Sending commercial or direct marketing communications is primarily regulated through federal law: email through the Controlling the Assault of Non-Solicited Pornography and Marketing Act (CAN-SPAM), 15 U.S.C. §§ 7701-7713 (2003), and text messages and phone calls through the Telephone Consumer Protection Act (TCPA), 47 U.S.C. § 227 (1991), and the Telemarketing Sales Rule, 16 C.F.R. § 310 (2016).

CAN-SPAM generally sets forth an opt-out regime for commercial emails, requiring companies to accurately label their commercial emails and provide an opt-out mechanism. The sender must honor opt-out requests within 10 business days. The TCPA sets forth an opt-in regime for companies that call or send text messages to cellular numbers using automatic telephone dialling systems (ATDS) that have the capacity to store or produce a telephone number using a random or sequential number generator or artificial or pre-recorded voice messages. Messages that include an advertisement or marketing material must pass a higher consent bar than messages or calls that are transactional in nature. The Telemarketing Sales Rule generally requires companies to honor opt-out requests and maintain a list of such requests (referred to as an “internal Do Not Call list”) and to avoid making calls at certain times. See 16 C.F.R. § 310.

U.S. privacy laws generally do not restrict transfers of personal information outside of either state or federal borders. 

The FTC has broad authority to initiate investigations and bring complaints against companies. Typically, these enforcement actions are resolved via public settlement agreements with no court involvement.

State omnibus consumer privacy laws are typically enforced by the attorney general of the relevant state with authorities similar to the FTC. California recently stood up a new agency devoted exclusively to privacy matters that also has enforcement authority. These state regulators generally lack audit or similar authority, but have broad investigatory authority, such as to demand information.

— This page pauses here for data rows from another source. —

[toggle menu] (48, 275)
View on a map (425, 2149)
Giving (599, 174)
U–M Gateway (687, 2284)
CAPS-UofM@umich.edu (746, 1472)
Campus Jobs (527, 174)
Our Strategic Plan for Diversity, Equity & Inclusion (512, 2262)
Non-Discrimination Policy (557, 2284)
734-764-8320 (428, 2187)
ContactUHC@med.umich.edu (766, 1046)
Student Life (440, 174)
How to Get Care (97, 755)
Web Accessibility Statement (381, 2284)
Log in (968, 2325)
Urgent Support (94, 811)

Sanctions and remedies vary widely under different laws and jurisdictions. The FTC generally lacks fining authority under section 5 of the FTC Act but can seek injunctive relief and disgorgement of profits. Typically, the FTC resolves complaints brought under section 5 via settlement decree between the FTC and the company, whereby the company promises it will not repeat the offending behavior, agrees to implement specific privacy controls, and submits to 20 years of FTC oversight and monitoring. Nevertheless, the FTC increasingly extracts monetary relief from companies as part of its settlements. Unlike section 5, COPPA and CAN-SPAM are backed by steep civil penalties of more than USD 50,000 per violation. The TCPA provides a private right of action for injunctive relief and provides for statutory damages of USD 500–1,500 per call or text sent without prior express consent.

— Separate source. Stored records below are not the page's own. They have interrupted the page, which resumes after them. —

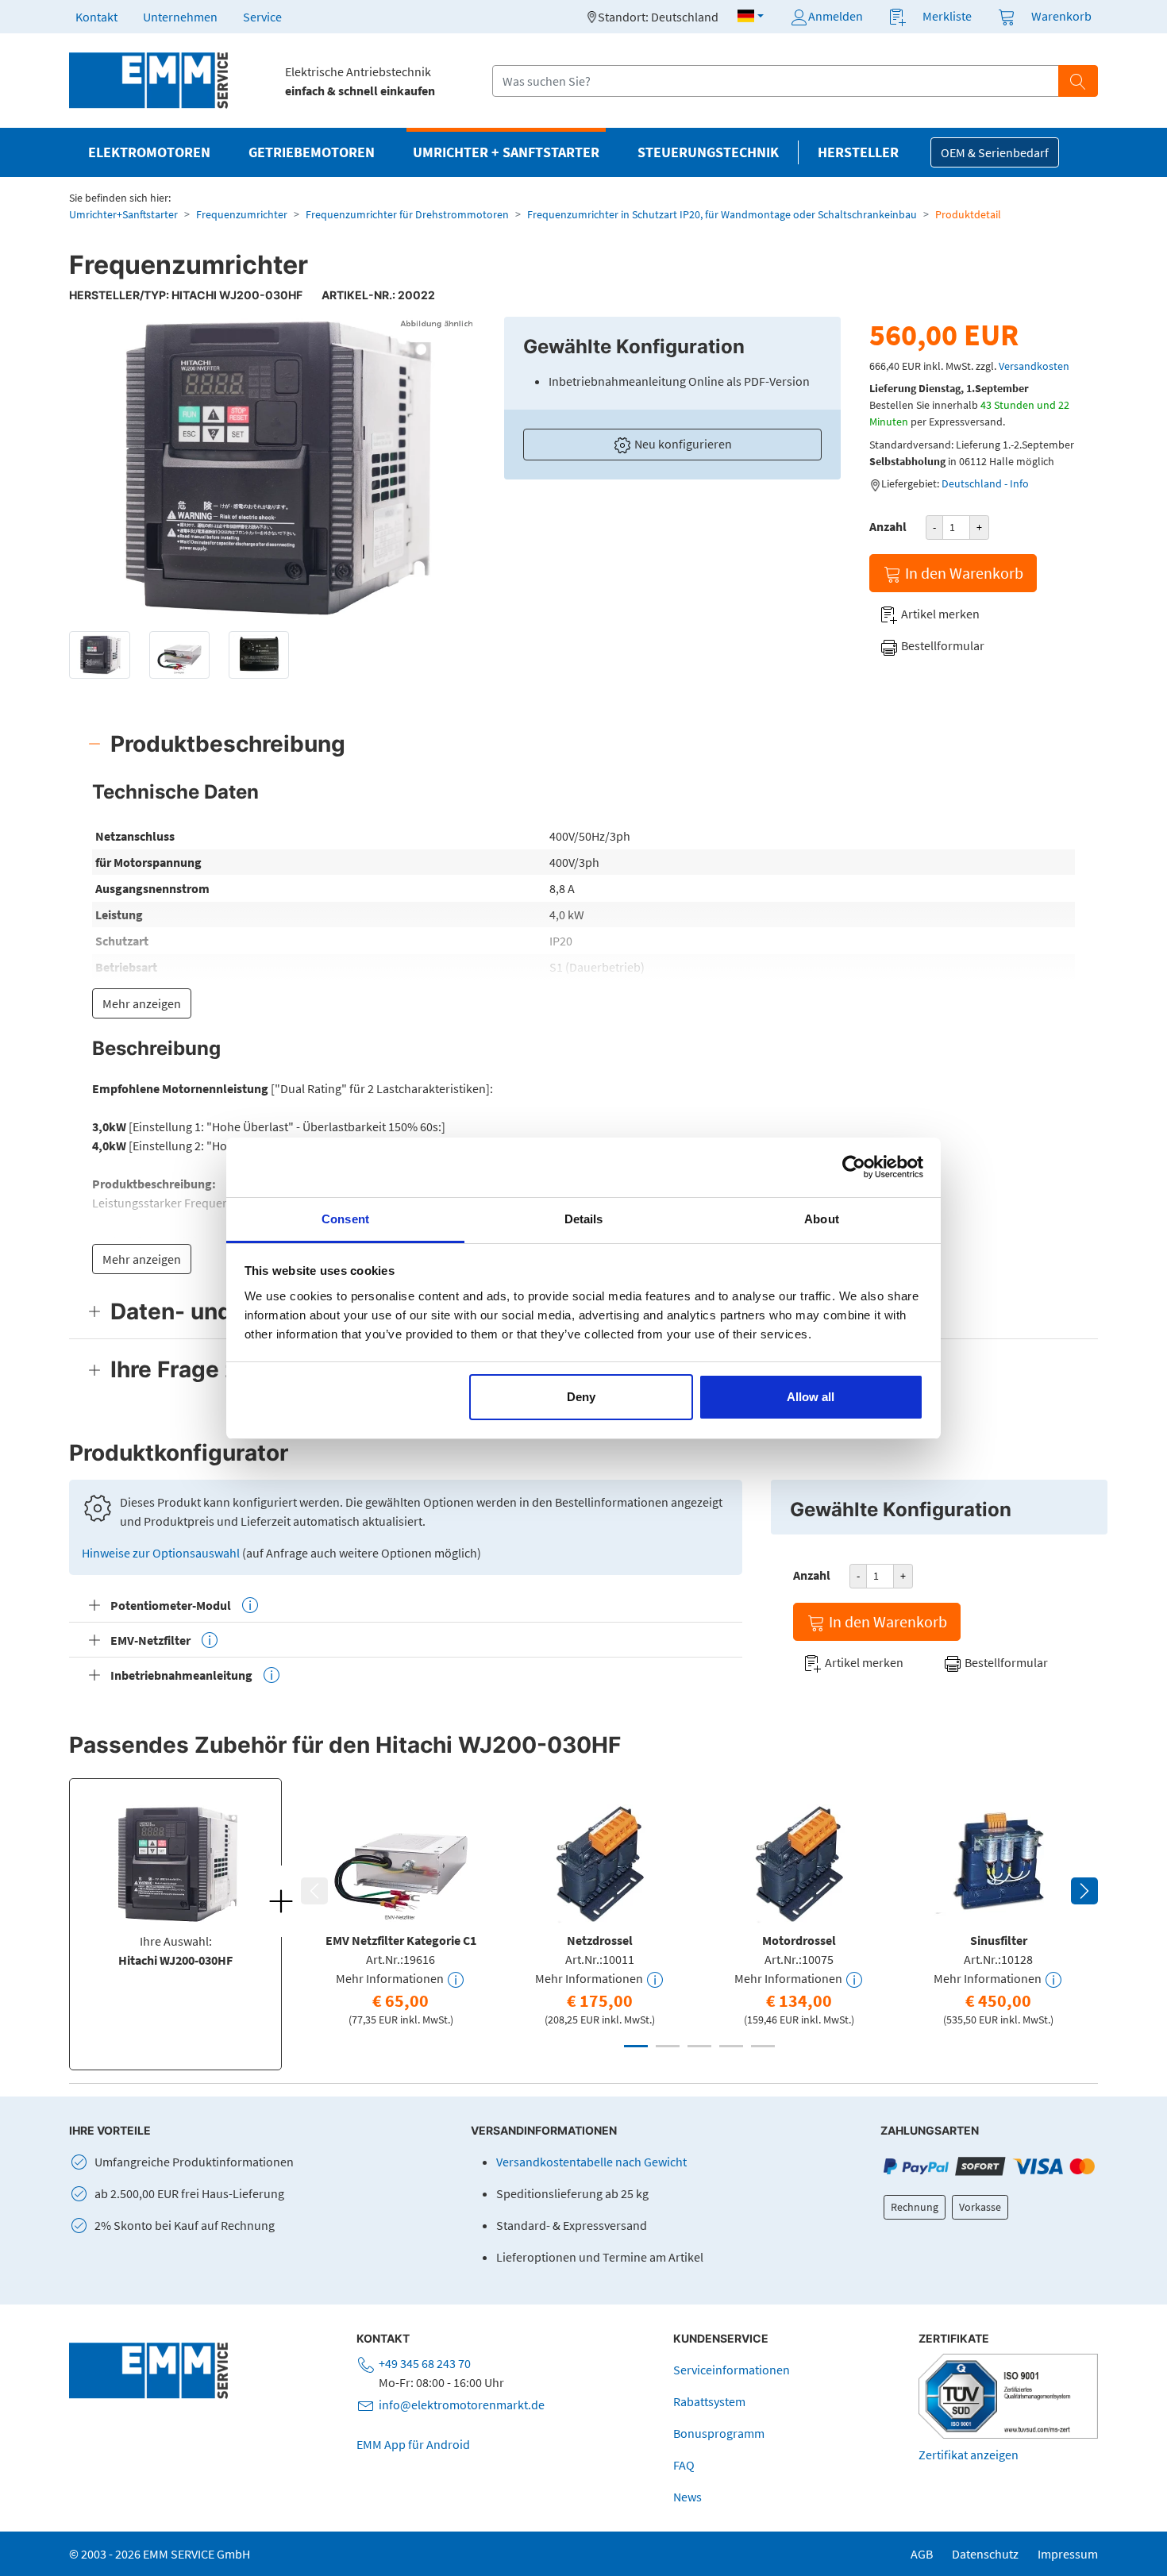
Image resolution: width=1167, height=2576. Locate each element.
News (687, 2497)
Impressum (1068, 2554)
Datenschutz (985, 2554)
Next (1084, 1890)
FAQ (684, 2465)
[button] (750, 16)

The omnibus consumer privacy laws provide for statutory fines ranging from USD 2,500 to USD 25,000 per violation. The CCPA uniquely provides for a limited private right of action for uncured breaches of unencrypted data that are reportable under California’s breach notification law, under which individuals may each seek to recover the greater of actual damages or statutory damages up to USD 750 per violation. Washington’s consumer health data act, known as My Health My Data Act or MHMD, notably is backed by a private right of action in which plaintiffs may recover actual damages (which may be trebled up to USD 25,000) as well as costs and reasonable attorneys’ fees.